Mom: Son victim of racial bullying at Tomball Junior High, invited to 'KKK' birthday party

March 7, 2013 5:08:53 PM PST
The mother of a Tomball Junior High School student says her son is being bullied, and not just by one classmate, but by several of them. She says what they're doing to him is racially motivated.

Tahiyyah Howard says her son Justin, a seventh grader, is the target of repeated, racially charged bullying at Tomball Junior High.

"I'm just, really, you know, sick of it," said Howard. "A girl wrote on the board 'black Justin' and my son was really upset."

The most recent attack was a fake party invitation from two classmates.

"Put it on his desk and said that he was invited to a KKK birthday party with lots of fun and games," Howard said.

Tomball ISD confirmed the student-written letter and responded to our questions through a statement, reading in part, "The behavior of the two students who wrote the note is not acceptable. Both students who left the note were disciplined according to the district's student code of conduct."

Howard told us, "They need to know that there are consequences and not just a day in ISS or one day suspension where they can go home and play video games all day."

While she believes the school hasn't done enough to protect her son, we asked other moms what they think of the note.

"Just them being kids. Just human beings," said Theresa Ellis.

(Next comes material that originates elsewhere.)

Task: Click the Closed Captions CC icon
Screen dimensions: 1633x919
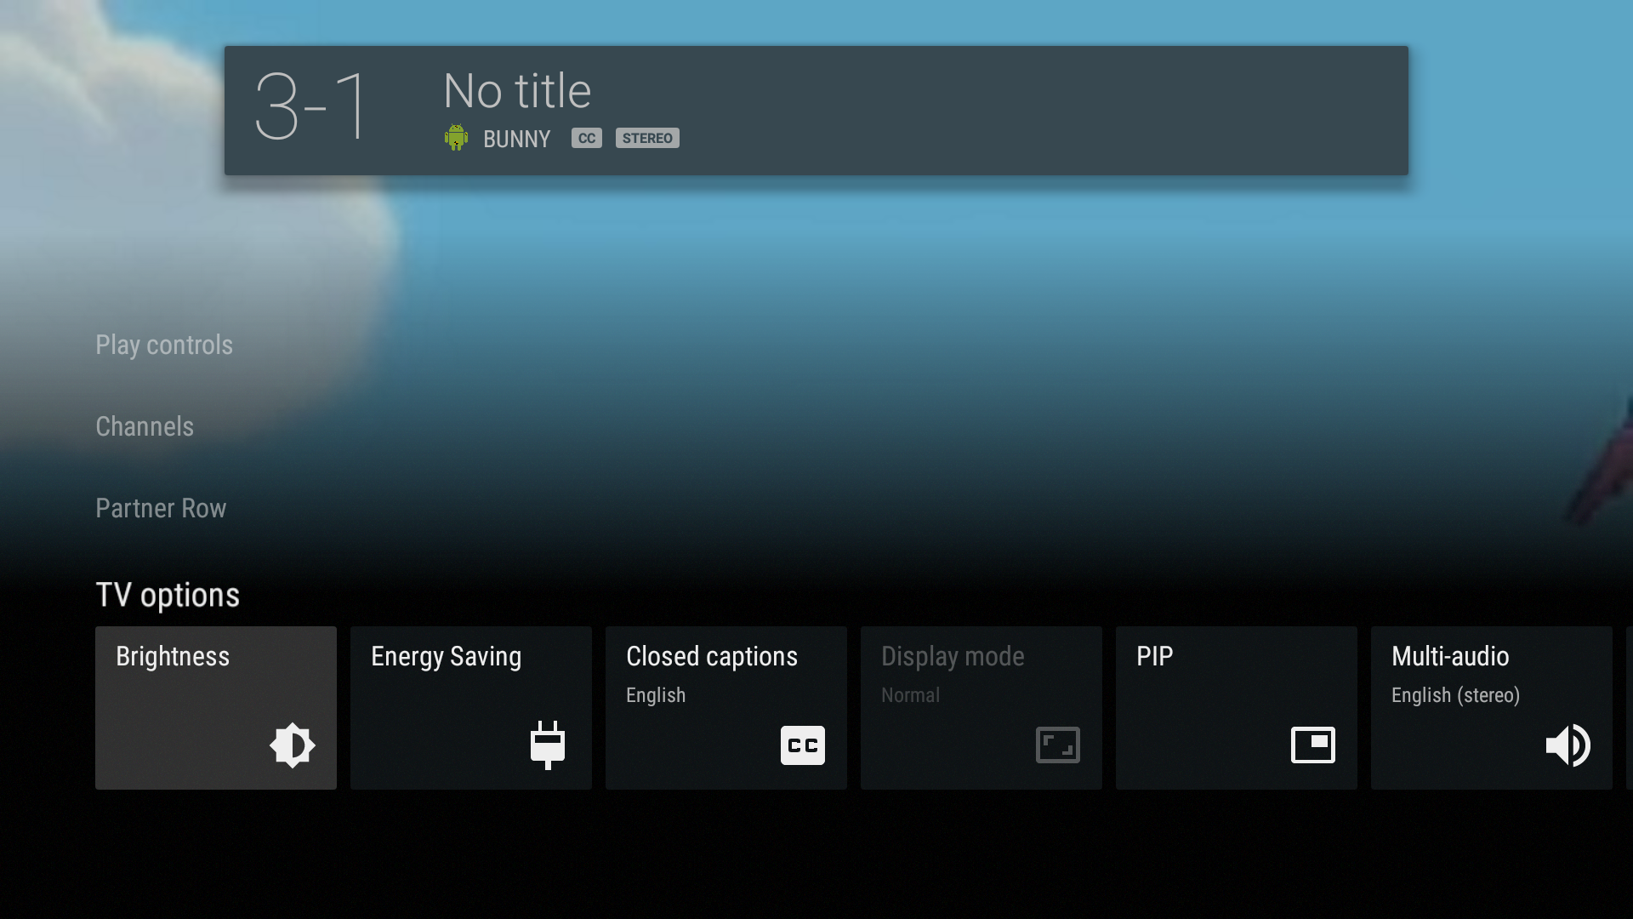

"That's the norm here. We are the minorities and we're treated as the minorities," said Falisha Tanner.

"It's inappropriate. That's not what we've found in the Tomball area traditionally, but there's always people who have inappropriate behavior and inappropriate thoughts," said Penny Dowdy.

Still, Howard has her own opinions and wants other parents to hear it.

"I think the parents should teach their kids that being racist or bullying is not OK, no matter if you're playing around or just being mean. It's just not OK," she said.

Dena Marks with the Anti-Defamation League works to erase racial attacks in schools through a program called "No Place for Hate." She stays busy. In a report released this week, the Southern Poverty Law Center identified more than 1,000 hate groups. Attacking minority groups is at a near-record high.

"Hate is like an illness, like cancer; you have to constantly push back against it otherwise it takes over," Marks said. "It's not the kind of thing that's going to go away easily, but we have to constantly fight it."

The students who were disciplined are apparently back in school. Howard believes the district needs to revisit its policies.